The researchers sampled soil from 22 sites ranging from the Arctic Circle to near the equator. They calculated that microbes in the soils with the coldest average temperatures and the highest amounts of stored carbon are the most sensitive to temperature change. These microbes could generate more than six times the normal amount of carbon dioxide if their environment increases by 10 degrees. According to Mark Bradford, an ecologist at Yale University, this effect has not been found in prior studies, which only examined short-term changes in soil microbial respiration in warmer climates.

But Bradford says there is a major error in the methodology that may invalidate the paper’s claims. Soils from the highest latitudes have average temperatures below freezing, at which single-cell life must produce antifreeze-like chemicals to keep from freezing. For these samples, the researchers held the soil samples at 7 degrees and then cooled them to 1 degree. At just above freezing, “[microbes] are going into a phase where they don’t want to die…which is not a normal biological response,” Bradford said. In other words, soil microbes’ last-ditch effort to survive does not accurately represent their everyday behavior.

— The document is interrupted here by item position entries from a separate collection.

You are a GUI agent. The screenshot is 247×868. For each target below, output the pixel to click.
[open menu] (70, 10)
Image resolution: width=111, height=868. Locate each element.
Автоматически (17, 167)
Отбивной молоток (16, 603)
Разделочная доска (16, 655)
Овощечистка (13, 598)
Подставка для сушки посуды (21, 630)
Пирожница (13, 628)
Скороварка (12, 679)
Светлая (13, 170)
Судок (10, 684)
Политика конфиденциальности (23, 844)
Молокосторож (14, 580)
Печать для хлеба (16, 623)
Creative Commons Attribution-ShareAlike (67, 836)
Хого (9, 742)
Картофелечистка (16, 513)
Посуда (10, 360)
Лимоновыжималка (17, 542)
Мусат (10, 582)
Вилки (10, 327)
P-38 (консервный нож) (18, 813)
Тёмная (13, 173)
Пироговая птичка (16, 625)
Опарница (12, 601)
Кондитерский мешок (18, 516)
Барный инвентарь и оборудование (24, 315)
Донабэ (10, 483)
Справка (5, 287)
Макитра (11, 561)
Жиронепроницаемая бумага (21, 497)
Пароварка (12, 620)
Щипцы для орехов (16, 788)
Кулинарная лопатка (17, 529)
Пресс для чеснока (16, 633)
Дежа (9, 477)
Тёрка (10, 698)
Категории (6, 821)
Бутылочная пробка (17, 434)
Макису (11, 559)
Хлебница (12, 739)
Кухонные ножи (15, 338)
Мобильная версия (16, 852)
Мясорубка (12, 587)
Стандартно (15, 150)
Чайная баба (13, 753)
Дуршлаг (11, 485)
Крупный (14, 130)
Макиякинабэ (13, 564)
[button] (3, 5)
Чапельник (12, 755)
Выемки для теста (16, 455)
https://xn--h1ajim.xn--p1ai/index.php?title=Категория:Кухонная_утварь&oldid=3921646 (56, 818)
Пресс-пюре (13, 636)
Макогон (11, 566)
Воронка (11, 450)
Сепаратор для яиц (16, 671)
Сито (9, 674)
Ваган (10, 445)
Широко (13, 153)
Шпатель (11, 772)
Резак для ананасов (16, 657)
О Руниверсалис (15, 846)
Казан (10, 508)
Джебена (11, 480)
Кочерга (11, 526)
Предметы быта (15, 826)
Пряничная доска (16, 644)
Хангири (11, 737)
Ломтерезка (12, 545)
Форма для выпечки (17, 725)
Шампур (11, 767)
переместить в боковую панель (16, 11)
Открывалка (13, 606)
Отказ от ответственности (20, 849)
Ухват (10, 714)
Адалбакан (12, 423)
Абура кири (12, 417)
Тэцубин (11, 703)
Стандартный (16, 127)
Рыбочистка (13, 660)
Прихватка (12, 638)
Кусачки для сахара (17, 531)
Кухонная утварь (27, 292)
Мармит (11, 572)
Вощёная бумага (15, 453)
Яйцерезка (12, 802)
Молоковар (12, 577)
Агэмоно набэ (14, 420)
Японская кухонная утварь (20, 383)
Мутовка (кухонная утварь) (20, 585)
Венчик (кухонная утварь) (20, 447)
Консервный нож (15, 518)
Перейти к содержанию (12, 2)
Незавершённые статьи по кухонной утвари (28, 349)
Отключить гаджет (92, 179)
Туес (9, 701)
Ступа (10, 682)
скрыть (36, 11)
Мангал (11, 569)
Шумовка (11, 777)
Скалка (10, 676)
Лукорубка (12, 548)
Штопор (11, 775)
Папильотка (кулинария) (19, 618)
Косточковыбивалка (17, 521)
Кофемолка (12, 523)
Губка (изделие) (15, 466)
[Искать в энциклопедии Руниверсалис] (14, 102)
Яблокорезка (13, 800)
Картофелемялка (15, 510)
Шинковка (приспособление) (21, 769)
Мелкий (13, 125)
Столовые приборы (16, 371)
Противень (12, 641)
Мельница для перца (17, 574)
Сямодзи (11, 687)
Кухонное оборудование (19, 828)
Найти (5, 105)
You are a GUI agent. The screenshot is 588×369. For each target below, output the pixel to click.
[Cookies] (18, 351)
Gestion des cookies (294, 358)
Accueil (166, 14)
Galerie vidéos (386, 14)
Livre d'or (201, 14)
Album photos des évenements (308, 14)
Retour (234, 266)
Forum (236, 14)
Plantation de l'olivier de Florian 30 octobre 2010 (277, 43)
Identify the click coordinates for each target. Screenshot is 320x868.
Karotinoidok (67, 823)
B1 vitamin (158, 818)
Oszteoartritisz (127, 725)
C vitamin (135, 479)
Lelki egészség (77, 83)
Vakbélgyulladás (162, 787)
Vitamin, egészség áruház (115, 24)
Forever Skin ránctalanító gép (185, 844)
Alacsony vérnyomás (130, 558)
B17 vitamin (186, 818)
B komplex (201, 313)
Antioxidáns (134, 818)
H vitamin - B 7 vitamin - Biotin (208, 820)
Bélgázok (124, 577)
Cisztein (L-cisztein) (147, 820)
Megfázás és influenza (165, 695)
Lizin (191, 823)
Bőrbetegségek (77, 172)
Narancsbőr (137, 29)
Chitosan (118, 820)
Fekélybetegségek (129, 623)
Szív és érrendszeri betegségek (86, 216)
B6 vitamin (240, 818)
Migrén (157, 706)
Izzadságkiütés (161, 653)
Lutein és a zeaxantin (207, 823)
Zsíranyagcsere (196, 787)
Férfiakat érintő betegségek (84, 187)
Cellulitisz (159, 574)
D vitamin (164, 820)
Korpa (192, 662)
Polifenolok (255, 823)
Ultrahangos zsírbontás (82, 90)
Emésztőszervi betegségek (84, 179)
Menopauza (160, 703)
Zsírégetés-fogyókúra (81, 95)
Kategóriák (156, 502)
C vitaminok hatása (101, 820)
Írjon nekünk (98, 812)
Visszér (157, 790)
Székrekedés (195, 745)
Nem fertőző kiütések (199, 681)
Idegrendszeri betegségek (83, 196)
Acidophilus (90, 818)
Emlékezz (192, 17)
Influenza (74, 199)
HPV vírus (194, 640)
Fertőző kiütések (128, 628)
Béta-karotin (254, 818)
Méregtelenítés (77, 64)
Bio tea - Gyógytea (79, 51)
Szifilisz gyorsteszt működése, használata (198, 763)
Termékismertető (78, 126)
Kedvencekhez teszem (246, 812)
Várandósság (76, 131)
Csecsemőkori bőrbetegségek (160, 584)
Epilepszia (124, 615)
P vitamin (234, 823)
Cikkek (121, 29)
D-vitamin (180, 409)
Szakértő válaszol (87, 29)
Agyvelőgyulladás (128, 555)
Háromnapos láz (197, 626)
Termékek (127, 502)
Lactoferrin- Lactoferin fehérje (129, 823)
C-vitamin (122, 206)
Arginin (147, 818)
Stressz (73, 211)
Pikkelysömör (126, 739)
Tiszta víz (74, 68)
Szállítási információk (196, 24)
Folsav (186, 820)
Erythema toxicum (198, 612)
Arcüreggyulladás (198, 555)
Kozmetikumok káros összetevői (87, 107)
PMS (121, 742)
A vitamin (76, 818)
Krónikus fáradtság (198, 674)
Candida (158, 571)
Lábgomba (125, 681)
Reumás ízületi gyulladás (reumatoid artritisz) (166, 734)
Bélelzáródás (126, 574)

However, Singh dismisses these concerns, citing previous experiments that show the majority of microbial activity in cold soils occurs during the few months in which the temperatures are above freezing. “We strongly believe that the temperature range in our study is highly relevant to understanding microbial processes in cold soils,” he said. Dijkstra believes the study’s results show a need for additional research. “There are important microbial mechanisms that need to be explored before we can make accurate predictions,” he said. Dijkstra and his team recently published a paper showing that sustained increases in soil temperatures cause microbes to replicate more over long periods of time. His work does not contradict this study, but rather suggests that climate change modelers may have to consider the compound effects of elevated CO2 production from a greater number of microbes than previously considered.

Singh said that the team now plans to investigate how soil microbes respond to prolonged temperature change, which appears to be different from the way animals and plants adapt to these changes over time. It may be that microscopic life forms visibly impact global warming.

About the Author

Katherine Ellen Foley

Katherine Ellen Foley is a science writer and editor currently enrolled in New York University’s Science Health, and Environmental Reporting Program. Before moving to the Big Apple, she graduated magna cum laude from from Georgetown University’s School of Foreign Service with a B.S. in Science, Technology and International Affairs. During her time at Georgetown, she wrote pieces on science policy and explainers for Policy Mic and The Hoya. Now, she writes about a variety of topics, with an emphasis on life science and the environment. In her spare time, she enjoys long distance running, spicy Korean BBQ, and swing dancing. @katherineefoley

Discussion

1 Comment

Bajrang says:

Algae: no. Triops quickly grow beynod the algae-eating stage.Other aquatic plant life: maybe. They’re omnivorous; I never tried setting on on an all-vegetarian diet. A problem I’ve found with Triops is that they tend to be fragile, die for no particular reason, and even when everything seems to be going well, die at about six weeks anyway.A better choice for a biosphere might be either ostracods ( seed shrimp ) or cyclops for fresh water. You can get these critters from pond mud.Near where I live, I used to be able to get small freshwater limpets that would eat biofilm algae. I’d find them on the sides of leaves of water hyacinth.If you’re okay with saltwater, you can try brine shrimp.I was resonsible for the rodent section being invented.